Il ne panique pas encore, observant avec étonnement sa blessure avant de relever la tête au bruit de Sidjil sortant son téléphone.
«Oui allô ? Il y a eu une intrusion chez moi, on a maîtrisé les agresseurs mais mon ami s'est fait tiré dessus.»
Sidjil débite à toute allure, presque plus stressé que Sacha quant à sa blessure.
Ce dernier ne sait pas qui il a appelé mais il repose bien vite son téléphone pour se tourner de nouveau vers lui, l'air inquiet.
«Je vais t'emmener à l’hôpital. La police va passer les chercher.»
Honnêtement, Sacha est toujours assez calme, même s’il a conscience qu’il ne devrait pas l’être. Il ne réalise pas encore pleinement ce qu’il est en train de se passer.
Ses pensées sont plus concentrées sur le fait qu’il revoit Sidjil pour la première fois depuis longtemps et que l’autre était en danger jusqu’à peu plutôt que sur le fait qu’il a un trou dans la poitrine.
Sidjil plaque un chiffon sur sa blessure, lui ordonnant de maintenir une pression afin qu’il saigne moins abondamment.
Sacha sait plus qu’il ne se voit arriver à l’hôpital et être pris en charge, et il en ressort quelques jours plus tard, sans trop de souvenirs de ce qu’il s’est passé à cause des anesthésiants.
Quand il passe le pas de l’hôpital, il a la surprise de voir Sidjil sortir de sa voiture, un sourire un peu gêné aux lèvres.
«L’hôpital m’a appelé pour me dire que tu sortais, donc je suis venu te ramener. Vu que ton bras est en attelle.»
Sacha acquiesce, jaugeant son ancien meilleur ami de haut en bas.
«Toi, ça va ? Ils t’ont rien fait ?»
«Nan. Nan, j’avais deux trois bleus mais rien ne grave, surtout pas comparé à toi.»
«Ok, tant mieux.»
Ils montent dans la voiture en silence et Sidjil ne reprend la parole que lorsqu’ils sont en route.
«Merci d’être venu aussi vite, quand je t’ai appelé. Et merci d’être monté et d’avoir enfoncé la porte.»
«C’est normal, j’allais pas te laisser dans la merde comme ça.»
Sidjil sourit légèrement, le regard toujours sur la route.

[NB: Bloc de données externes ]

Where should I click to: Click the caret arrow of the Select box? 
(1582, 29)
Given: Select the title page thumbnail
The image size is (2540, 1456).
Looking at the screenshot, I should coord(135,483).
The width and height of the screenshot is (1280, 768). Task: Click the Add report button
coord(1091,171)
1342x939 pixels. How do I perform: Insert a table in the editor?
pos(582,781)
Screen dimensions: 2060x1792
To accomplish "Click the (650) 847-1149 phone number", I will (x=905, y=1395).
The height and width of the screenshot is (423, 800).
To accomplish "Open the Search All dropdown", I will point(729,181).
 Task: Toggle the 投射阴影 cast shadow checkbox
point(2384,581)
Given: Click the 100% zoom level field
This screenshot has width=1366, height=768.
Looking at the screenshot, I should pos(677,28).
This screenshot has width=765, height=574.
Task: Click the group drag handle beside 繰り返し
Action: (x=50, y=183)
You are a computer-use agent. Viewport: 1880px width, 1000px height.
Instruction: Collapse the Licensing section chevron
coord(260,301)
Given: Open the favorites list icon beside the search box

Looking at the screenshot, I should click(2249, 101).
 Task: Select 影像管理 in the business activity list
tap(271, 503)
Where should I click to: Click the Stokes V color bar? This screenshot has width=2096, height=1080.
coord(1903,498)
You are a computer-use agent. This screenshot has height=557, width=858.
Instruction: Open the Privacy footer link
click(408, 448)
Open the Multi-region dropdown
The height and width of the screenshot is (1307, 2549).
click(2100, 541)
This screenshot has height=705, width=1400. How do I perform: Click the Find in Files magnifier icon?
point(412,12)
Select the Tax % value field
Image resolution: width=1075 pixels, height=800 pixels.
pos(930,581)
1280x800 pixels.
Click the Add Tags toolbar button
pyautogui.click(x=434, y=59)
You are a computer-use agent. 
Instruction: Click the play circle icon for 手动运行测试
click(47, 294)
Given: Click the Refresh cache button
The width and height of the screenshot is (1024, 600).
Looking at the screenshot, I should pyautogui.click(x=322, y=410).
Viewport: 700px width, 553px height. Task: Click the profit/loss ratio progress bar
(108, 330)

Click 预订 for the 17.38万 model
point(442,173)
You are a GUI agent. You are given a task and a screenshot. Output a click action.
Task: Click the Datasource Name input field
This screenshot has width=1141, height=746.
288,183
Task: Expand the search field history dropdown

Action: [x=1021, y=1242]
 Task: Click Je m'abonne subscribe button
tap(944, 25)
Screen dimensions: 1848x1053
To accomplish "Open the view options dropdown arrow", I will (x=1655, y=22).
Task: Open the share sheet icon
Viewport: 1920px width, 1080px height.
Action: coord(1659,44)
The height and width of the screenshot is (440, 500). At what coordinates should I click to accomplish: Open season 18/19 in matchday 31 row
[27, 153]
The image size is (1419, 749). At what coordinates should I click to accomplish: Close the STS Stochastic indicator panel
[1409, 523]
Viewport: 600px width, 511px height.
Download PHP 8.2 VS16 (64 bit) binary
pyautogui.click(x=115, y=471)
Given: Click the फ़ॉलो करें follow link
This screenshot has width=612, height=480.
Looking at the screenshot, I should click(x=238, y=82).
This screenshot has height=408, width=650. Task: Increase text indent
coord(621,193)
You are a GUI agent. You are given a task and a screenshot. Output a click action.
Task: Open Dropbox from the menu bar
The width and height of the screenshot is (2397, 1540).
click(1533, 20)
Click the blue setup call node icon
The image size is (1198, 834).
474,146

«Je suis désolé que tu te sois pris une balle. Je pensais pas qu’ils avaient un flingue, et encore moins qu’ils te tireraient dessus en sachant que c’était moi leur cible...»
«Pas ta faute. Puis je me suis jeté sur le flingue pour le lui arracher, c’était à s’y attendre. Je suis juste content que tu ailles bien. Tu dors chez toi en ce moment ? Vu qu’il y a eu une intrusion.»
«Pas tellement, je fais de mon mieux pour m’inviter chez des gens. Un peu peur de ce qu’il pourrait se passer sinon. Je pense à déménager.»
«C’est une bonne idée. Si tu as nulle part où aller considère notre maison, à Marceau et à moi, comme ouverte.»
«Ouais pas envie de vous déranger trop. Déjà que tu t’es fait tirer dessus à cause de moi...»
«C’était pas ta faute. Et tu sais très bien que tu me déranges pas.»
Sacha détourne le regard sur ses derniers mots, rougissant légèrement. Il arrache un sourire à Sidjil qui s’autorise à poser une main sur l’épaule de l’autre homme.
«Dans ce cas je passerais bien. Ca fait un moment.»
Il n’a pas besoin de regarder l’autre homme pour savoir qu’il a l’air non seulement heureux mais aussi soulagé et, quand il s’arrête devant chez Sacha, ce dernier sourit en le voyant sortir de la voiture derrière lui.
Et à partir du moment où les deux hommes passent la porte, ils sont tous les deux contents. Tous les deux comme repus, ayant finalement le sentiment de se retrouver, de rentrer à la maison.
Comme si, pour la première fois depuis des mois et des mois, tout rentrait finalement en place.